Economic growth was beyond expectations
The Gross Domestic Product (GDP) rose 0.7% in the three months to December 2014, far exceeding expectations and following a fractional 0.1% rise in the third quarter. The statistics body (Destatis) attributed the rise in GDP to increased household consumption and also observed a positive development for fixed capital formation in machinery and equipment, “especially in construction”. While exports in goods and services have also increased markedly, “imports rose to a similar extent”.
The increase in construction is particularly surprising, as official monthly data has been weak in recent months. The better than expected data tally with Markit’s Germany Construction PMI, however, where the average PMI reading for the fourth quarter as a whole was the best since Q1, when the German economy expanded by 0.7%.
The weak German GDP numbers in the second and third quarters (-0.1% and 0.1% respectively) always sat uncomfortably with stronger signals from the PMI surveys (see our note here). Like the surveys, the GDP data now indicate that Germany in fact had a reasonably good year over 2014 as a whole, growing 1.6%. The GDP data for Germany have simply been more volatile than the PMI, most likely reflecting special factors such as bridging holidays in the summer and unusual weather affecting construction.
German economic growth
German GDP growth and the PMI
Positive start for 2015 signalled
Survey data point to further economic growth in the eurozone’s largest economy at the start of the New Year. Germany’s all-sector PMI (a GDP weighted average of the three surveys’ output measures) rose to a three-month high in January. However, the upturn was largely driven by increased activity in the service sector, while output growth in manufacturing remained below levels seen at the beginning of last year and construction declined marginally.

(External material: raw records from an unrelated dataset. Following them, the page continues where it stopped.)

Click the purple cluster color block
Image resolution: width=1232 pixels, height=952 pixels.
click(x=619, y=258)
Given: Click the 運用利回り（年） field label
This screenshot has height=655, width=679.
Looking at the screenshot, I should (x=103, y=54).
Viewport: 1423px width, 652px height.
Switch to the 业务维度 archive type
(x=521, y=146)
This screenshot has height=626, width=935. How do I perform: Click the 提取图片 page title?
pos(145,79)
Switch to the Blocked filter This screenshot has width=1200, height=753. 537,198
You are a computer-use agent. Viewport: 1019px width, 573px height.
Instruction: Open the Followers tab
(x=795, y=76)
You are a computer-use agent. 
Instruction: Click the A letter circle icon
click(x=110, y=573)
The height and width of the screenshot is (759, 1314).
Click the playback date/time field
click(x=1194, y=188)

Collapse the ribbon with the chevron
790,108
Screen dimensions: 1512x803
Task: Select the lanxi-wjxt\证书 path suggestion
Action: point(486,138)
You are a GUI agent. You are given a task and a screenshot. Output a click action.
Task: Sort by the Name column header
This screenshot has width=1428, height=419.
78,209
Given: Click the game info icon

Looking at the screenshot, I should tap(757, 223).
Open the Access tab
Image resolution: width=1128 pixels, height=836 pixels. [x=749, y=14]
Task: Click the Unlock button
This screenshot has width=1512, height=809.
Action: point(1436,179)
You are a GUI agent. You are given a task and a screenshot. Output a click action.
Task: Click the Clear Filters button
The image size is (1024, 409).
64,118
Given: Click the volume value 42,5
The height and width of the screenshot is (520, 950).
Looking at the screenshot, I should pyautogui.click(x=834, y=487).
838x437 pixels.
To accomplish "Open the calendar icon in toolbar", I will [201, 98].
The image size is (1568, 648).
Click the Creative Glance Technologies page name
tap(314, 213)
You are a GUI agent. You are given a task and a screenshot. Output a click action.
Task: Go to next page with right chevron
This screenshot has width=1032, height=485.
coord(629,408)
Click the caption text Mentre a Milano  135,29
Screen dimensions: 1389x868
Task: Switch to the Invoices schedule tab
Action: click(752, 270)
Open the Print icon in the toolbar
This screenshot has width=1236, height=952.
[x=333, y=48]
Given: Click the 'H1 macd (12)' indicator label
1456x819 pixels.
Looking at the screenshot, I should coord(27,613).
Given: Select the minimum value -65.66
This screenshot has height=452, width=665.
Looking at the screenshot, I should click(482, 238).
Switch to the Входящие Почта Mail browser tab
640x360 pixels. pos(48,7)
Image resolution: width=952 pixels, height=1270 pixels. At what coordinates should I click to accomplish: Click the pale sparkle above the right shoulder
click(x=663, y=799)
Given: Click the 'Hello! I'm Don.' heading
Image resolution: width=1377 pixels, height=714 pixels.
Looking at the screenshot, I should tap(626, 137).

Investor sentiment improves
The view of a continuation of economic growth heading into 2015 is consistent with investor sentiment data. Exchange traded funds provide investors with easy, liquid exposure to various markets. Fund flows consequently provide a valuable and very timely insight into how investor appetite towards different markets is changing. Exchange traded funds exposed to Germany saw net inflows in January, and data available for February suggest the positive trend has continued. These monthly inflows contrast with net outflows in each of the final four months of last year.
So far this year, German-exposed ETFs have seen a $2.1bn net inflow. It is likely that the improvement in sentiment reflects a number of factors, including the ECB’s announcement of full-scale quantitative easing and signs of stronger economic growth.
Flash composite PMI data, published on 20th February, will provide the first insight into the economy’s performance in the middle of the first quarter.